The 13 percent derivation peaked in September 2025, when oil-producing states shared N183billion, compared to N99.47bilion in September, 2024. In some states, the governors embark on ribbon-cutting projects like roads, flyovers and bridges which are considered by them as more “politically visible” than the long-term “invisible” investment in health, education and other human development initiatives. Ironically, the FAAC windfall has not significantly improving the lot of the people. 

States with the highest allocation within the period under review are Delta with N594billion, followed by Rivers, Lagos and Akwa Ibom, with N488billion, N480billion and N451billion, respectively. States with the lowest allocation include: Niger, Ekiti, Cross River, Gombe, and Ebonyi, with N113.9billion, N119billion, N120billion, N125billion, and N127billion, respectively. According to data compiled by NBS, the 36 state governments spent an average of N3,483 per citizen on health in 2024 despite the record revenues.
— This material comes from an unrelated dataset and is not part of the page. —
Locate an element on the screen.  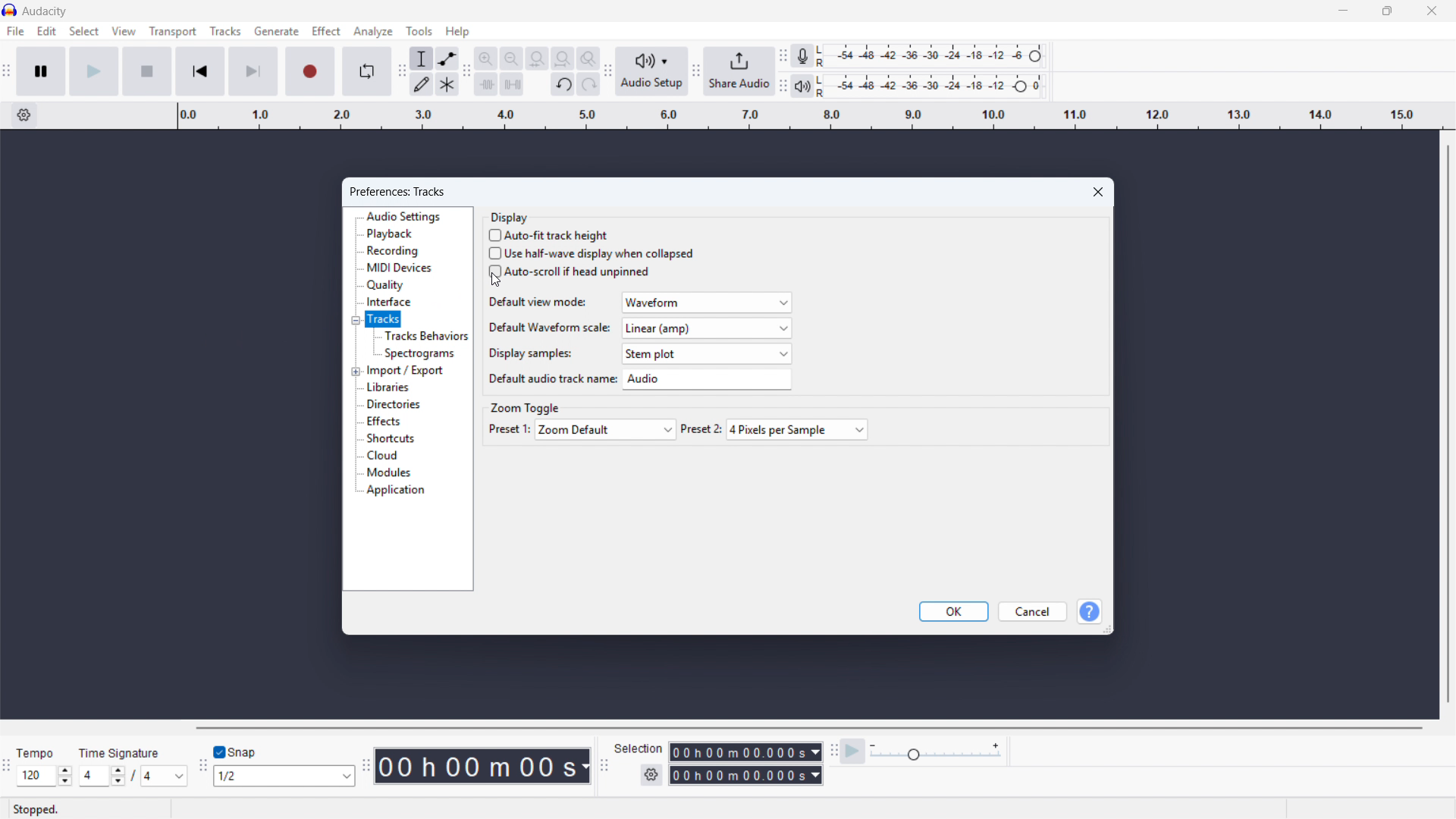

The report also showed the none of the states spent N10,000 per person. Only Lagos, Bayelsa, Edo, Abia, Kwara, Niger and Delta recorded per capita spending above N5,000 even when the states budgeted a total of N1.32trillion for health in 2024 fiscal year.  The state governors spent only N816.64billion. This represents an overall performance of 61.9 per cent, signalling persistent huge gap between health funding plans and actual implementation.
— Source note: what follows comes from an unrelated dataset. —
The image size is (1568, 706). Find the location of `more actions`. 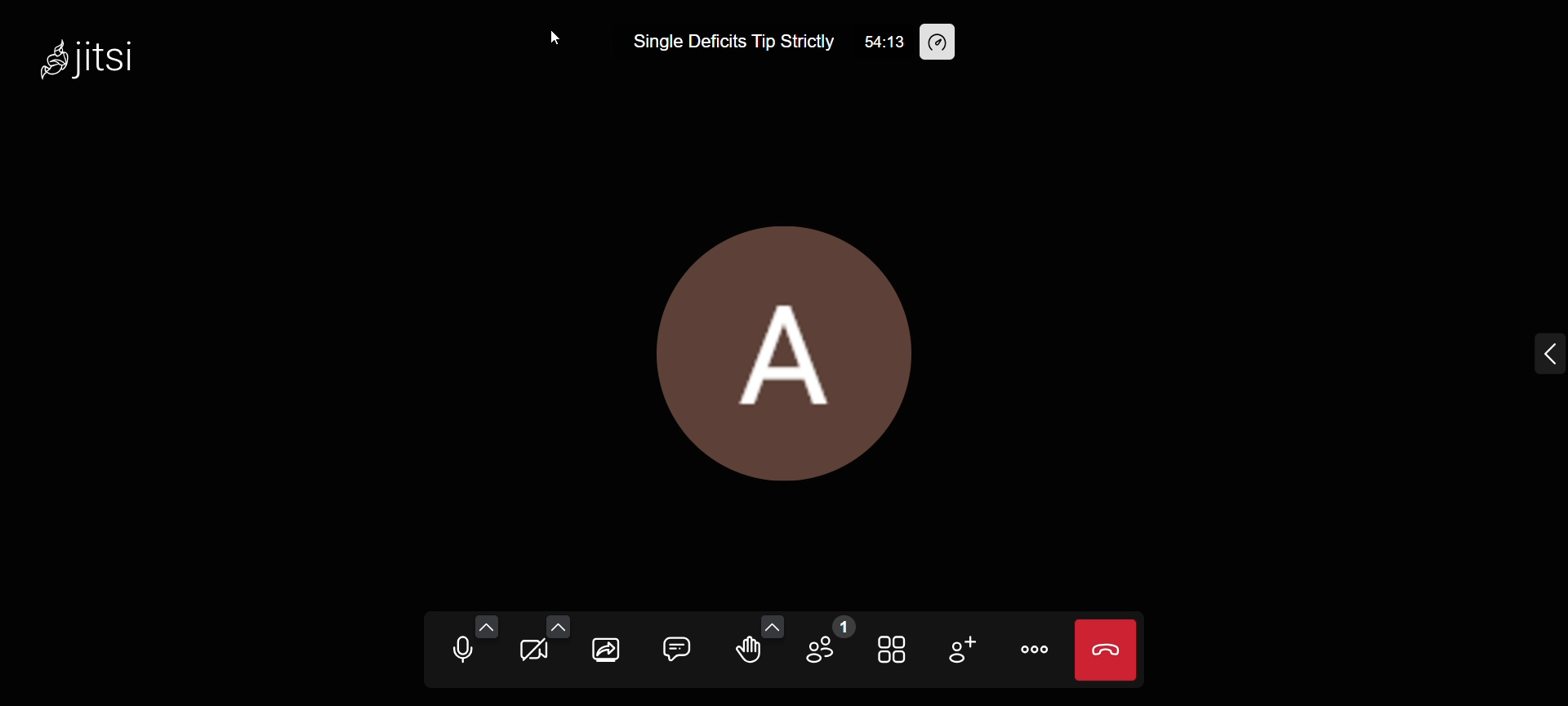

more actions is located at coordinates (1035, 650).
On the average, state-level budget performance stood at 60.7 per cent. Only Yobe, Gombe, Ekiti, Lagos, Edo, Delta states reportedly implemented about 80 per cent of their health budgets. While the rising FAAC windfall has expanded the states’ fiscal profile, it is discouraging that some state governors have not expanded their Internally Generated Revenues (IGR).

This is worrisome because the more FAAC money states receive the less incentive some of them have to develop their own internal revenue sources.  Available statistics bear this out. It reveals that total IGR within the states’ recurrent budget declined slightly from 25.27 per cent in 2023 to 20.27 per cent in 2024, indicating continued dependence on federal allocations. It is also an indictment on our feeding bottle federalism. There is, therefore, the need for the states to be less dependent on FAAC allocation and increase their IGR.
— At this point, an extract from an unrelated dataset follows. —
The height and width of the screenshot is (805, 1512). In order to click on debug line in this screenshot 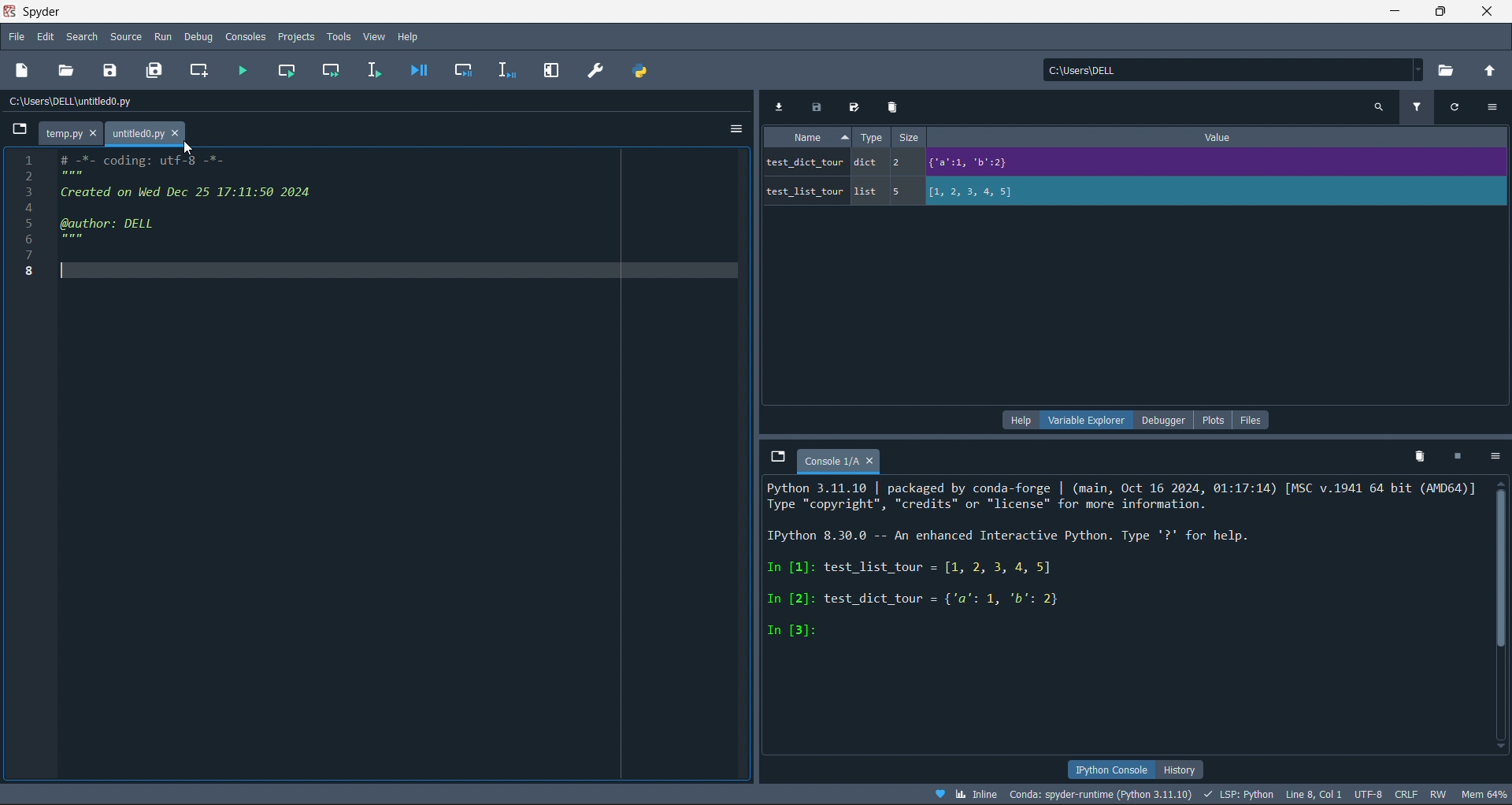, I will do `click(502, 68)`.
It is unfortunate that corruption undermined sustainable development at the sub-national level. Last year, President Bola Tinubu called on the citizens to hold their governors accountable on how they manage the FAAC windfall. Let the citizens heed the president’s wise advice. There should be no room for complacency or docility. The citizens should rise to the occasion and demand accountability from their governors. Unfortunately, the docile nature of the populace has not encouraged impactful governance, improved infrastructure and better service delivery.

The situation is worse at the grassroots level, where governors unconscionably determine how local government allocations are spent. This approach to governance at the local government level has stunted growth and development of the rural areas. The abandonment of local development has contributed to the rising insecurity across the country.

Let the governors be reminded that development at the grassroots is critical to the sustenance of our democracy. Overall, there is urgent need for transparency in the management of the FAAC windfall. Nigerians need financial accountability from those elected to manage their affairs.